Archaeologists discovered ancient jugs in Shiloh related to the Tabernacle and dating back to the period when the Israelites had first entered the Land of Israel.

Ten ancient jugs unearthed at the site of the ancient city of Shiloh in Samaria could lead researchers to new discoveries about the Jewish tabernacle that existed there before the First Temple was built in Jerusalem.

The jugs, only some of which were broken, were unearthed approximately half a meter (20 inches) underground in a large room that is part of an ongoing archaeological excavation.

The Bible attributes the tabernacle at Shiloh to the time of the High Priest Eli and the Prophet Samuel.

In recent years, the Archaeological Unit of Israel’s Civil Administration has been excavating together with the Shiloh Association. The goal of the work is to locate the southern wall of ancient Shiloh.

The newly discovered jugs indicate that in ancient times, the area was vacated abruptly, with residents not having enough time to collect their belongings.

Among the jugs, the archaeologists also found a goblet known as a kobaat, a type of ritual chalice. The discovery of the kobaat ties in with the stone altar that was unearthed in the area a few years ago and could indicate that researchers are closing in on the precise location of the Shiloh tabernacle.

Hanina Hizami, coordination officer for archaeology at the Civil Administration, said, “This is a very exciting find. The destruction could have been caused by the Philistine invasion and the fire that raged [at Shiloh].”

Shiloh is mentioned in the Bible 34 times. It is located approximately 44 kilometers north of Jerusalem, in the hills of Ephraim in Samaria. It was the center of Jewish religious life from the time of the Book of Joshua until King David established Jerusalem as the eternal capital of the nation.

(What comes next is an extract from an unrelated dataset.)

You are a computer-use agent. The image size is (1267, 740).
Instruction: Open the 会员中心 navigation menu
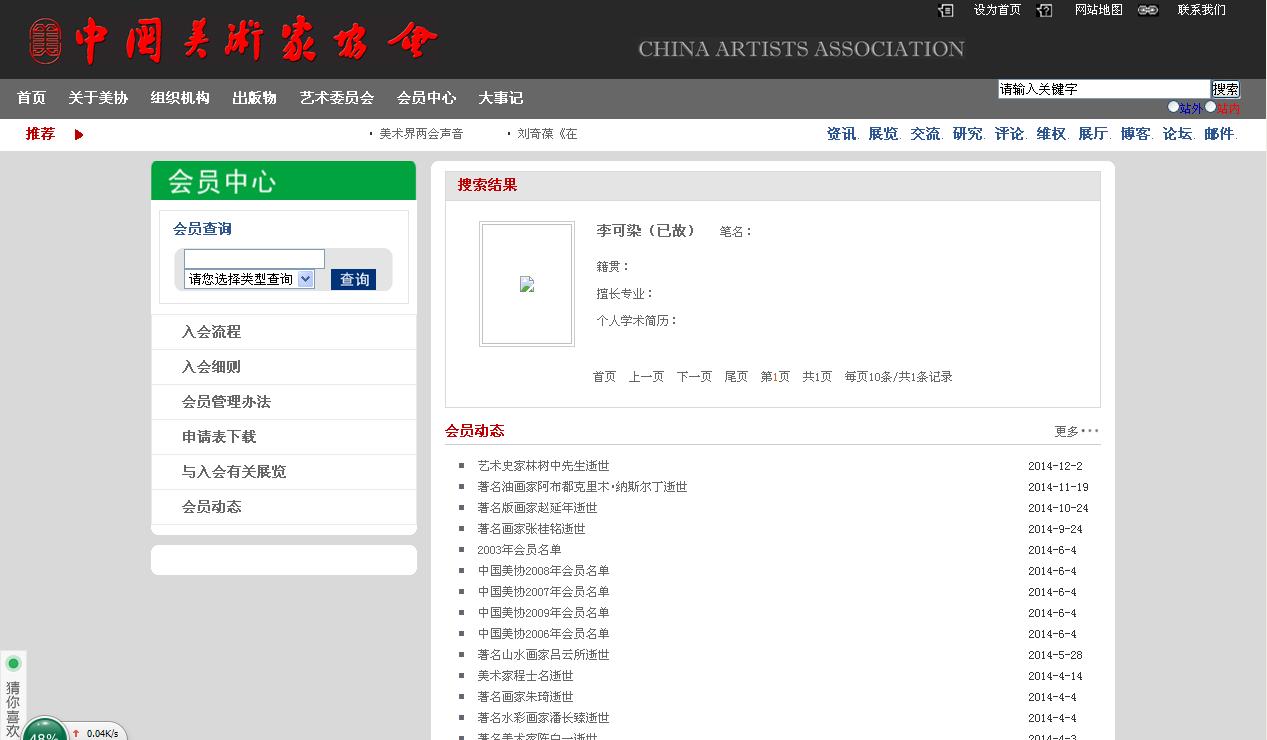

Until Joshua brought the Jewish people into the Land of Israel after the death of Moses, the Mishkan, or Tabernacle, traveled with the people. After crossing into the Holy Land, a permanent location for the Mishkan was established in Shiloh.

According to the Talmud, the Mishkan, which housed the Ark of the Covenant, remained in Shiloh for 369 years, until the Ark was taken into battle and captured by the Philistines.

At some point late in its residency in Shilo, the Mishkan was given a more permanent structure, and it is believed that the stone foundation for the Mishkan can be seen at Tel Shilo today. Experts believe this to be the location, based on the size and shape as well as the orientation of the foundation stones, and visitors can actually stand on the spot where it is believed that the Mishkan once stood.